_Instruction_
Switch "computer-use agent" to "GUI agent" in every entry from the line containing "Where should I click to: Click dashed" down to the line containing "click(x=344, y=134)", leaving everything else unchanged. Return only those lines.

-- START Provided entries --

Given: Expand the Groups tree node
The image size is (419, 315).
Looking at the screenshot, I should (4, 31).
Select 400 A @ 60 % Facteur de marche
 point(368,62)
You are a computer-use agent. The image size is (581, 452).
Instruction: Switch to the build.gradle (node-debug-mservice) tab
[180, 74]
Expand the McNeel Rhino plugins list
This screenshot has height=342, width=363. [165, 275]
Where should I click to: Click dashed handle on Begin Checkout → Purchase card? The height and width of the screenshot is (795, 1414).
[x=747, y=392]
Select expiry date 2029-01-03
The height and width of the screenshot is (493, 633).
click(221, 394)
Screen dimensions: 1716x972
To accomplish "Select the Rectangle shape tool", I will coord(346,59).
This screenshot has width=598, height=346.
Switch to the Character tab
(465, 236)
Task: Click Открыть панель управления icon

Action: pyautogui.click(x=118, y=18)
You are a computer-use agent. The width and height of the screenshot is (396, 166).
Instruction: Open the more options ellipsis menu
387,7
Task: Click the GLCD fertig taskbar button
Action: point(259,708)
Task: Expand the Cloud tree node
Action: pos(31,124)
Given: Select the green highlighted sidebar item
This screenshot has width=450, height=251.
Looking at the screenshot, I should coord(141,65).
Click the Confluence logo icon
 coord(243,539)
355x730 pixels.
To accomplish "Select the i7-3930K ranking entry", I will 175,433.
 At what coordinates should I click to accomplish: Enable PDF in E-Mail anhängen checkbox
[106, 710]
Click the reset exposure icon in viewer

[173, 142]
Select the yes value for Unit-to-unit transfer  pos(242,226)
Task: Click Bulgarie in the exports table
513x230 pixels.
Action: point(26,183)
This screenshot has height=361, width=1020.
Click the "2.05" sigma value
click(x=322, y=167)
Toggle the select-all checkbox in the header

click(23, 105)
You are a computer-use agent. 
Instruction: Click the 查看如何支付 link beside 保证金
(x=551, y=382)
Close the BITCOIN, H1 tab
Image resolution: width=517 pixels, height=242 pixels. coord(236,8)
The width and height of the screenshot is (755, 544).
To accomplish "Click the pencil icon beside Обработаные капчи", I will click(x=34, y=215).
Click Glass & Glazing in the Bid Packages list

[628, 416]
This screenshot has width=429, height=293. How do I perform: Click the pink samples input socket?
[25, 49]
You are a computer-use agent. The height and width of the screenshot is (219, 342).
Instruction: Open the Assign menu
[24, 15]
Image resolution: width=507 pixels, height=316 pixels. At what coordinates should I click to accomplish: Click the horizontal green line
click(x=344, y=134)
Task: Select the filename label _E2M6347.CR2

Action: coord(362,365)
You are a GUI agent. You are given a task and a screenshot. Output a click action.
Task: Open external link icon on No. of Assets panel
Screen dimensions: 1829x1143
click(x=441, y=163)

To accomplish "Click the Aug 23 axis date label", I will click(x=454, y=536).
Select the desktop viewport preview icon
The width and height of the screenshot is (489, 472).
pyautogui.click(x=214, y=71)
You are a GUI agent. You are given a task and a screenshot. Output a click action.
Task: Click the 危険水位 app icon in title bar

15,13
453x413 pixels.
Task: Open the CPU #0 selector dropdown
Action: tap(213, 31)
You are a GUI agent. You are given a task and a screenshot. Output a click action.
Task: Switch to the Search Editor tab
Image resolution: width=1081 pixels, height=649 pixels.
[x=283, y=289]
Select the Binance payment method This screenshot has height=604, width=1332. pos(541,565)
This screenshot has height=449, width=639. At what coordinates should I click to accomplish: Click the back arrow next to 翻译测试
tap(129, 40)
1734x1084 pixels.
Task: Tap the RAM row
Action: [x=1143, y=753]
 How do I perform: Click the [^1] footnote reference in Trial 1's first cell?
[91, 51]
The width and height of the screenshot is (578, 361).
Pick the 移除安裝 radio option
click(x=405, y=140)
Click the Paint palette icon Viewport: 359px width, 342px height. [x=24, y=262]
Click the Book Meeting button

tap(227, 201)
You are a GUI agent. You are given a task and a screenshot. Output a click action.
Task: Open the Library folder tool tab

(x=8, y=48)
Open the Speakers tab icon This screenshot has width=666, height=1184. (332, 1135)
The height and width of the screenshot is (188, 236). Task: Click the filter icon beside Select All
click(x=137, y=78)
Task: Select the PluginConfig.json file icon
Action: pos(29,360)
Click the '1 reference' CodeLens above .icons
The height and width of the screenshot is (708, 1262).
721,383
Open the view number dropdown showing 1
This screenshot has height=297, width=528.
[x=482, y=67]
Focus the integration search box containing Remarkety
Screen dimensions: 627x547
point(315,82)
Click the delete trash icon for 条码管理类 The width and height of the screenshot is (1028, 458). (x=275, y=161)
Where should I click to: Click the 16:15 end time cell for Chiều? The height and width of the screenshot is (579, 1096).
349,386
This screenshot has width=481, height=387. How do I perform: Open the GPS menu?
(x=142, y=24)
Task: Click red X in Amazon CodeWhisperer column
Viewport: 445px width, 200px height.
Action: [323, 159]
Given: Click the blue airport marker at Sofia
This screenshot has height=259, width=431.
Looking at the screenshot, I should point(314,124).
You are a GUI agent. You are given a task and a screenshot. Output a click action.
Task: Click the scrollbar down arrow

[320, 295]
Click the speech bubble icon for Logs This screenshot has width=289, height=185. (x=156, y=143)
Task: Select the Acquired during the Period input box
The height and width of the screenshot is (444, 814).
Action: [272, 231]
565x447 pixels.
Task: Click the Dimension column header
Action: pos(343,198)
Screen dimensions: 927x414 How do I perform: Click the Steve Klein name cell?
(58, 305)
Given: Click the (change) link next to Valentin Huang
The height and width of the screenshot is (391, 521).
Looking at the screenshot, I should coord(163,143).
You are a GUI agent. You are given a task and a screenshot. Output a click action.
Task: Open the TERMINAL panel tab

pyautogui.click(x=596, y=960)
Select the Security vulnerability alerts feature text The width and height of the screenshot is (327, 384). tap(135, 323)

-- END Provided entries --

_In response_
Where should I click to: Click dashed handle on Begin Checkout → Purchase card? The height and width of the screenshot is (795, 1414).
[x=747, y=392]
Select expiry date 2029-01-03
The height and width of the screenshot is (493, 633).
click(221, 394)
Screen dimensions: 1716x972
To accomplish "Select the Rectangle shape tool", I will coord(346,59).
This screenshot has width=598, height=346.
Switch to the Character tab
(465, 236)
Task: Click Открыть панель управления icon

Action: pyautogui.click(x=118, y=18)
You are a GUI agent. The width and height of the screenshot is (396, 166).
Instruction: Open the more options ellipsis menu
387,7
Task: Click the GLCD fertig taskbar button
Action: point(259,708)
Task: Expand the Cloud tree node
Action: pos(31,124)
Given: Select the green highlighted sidebar item
This screenshot has width=450, height=251.
Looking at the screenshot, I should coord(141,65).
Click the Confluence logo icon
 coord(243,539)
355x730 pixels.
To accomplish "Select the i7-3930K ranking entry", I will 175,433.
 At what coordinates should I click to accomplish: Enable PDF in E-Mail anhängen checkbox
[106, 710]
Click the reset exposure icon in viewer

[173, 142]
Select the yes value for Unit-to-unit transfer  pos(242,226)
Task: Click Bulgarie in the exports table
513x230 pixels.
Action: point(26,183)
This screenshot has height=361, width=1020.
Click the "2.05" sigma value
click(x=322, y=167)
Toggle the select-all checkbox in the header

click(23, 105)
You are a GUI agent. 
Instruction: Click the 查看如何支付 link beside 保证金
(x=551, y=382)
Close the BITCOIN, H1 tab
Image resolution: width=517 pixels, height=242 pixels. coord(236,8)
The width and height of the screenshot is (755, 544).
To accomplish "Click the pencil icon beside Обработаные капчи", I will click(x=34, y=215).
Click Glass & Glazing in the Bid Packages list

[628, 416]
This screenshot has width=429, height=293. How do I perform: Click the pink samples input socket?
[25, 49]
You are a GUI agent. The height and width of the screenshot is (219, 342).
Instruction: Open the Assign menu
[24, 15]
Image resolution: width=507 pixels, height=316 pixels. At what coordinates should I click to accomplish: Click the horizontal green line
click(x=344, y=134)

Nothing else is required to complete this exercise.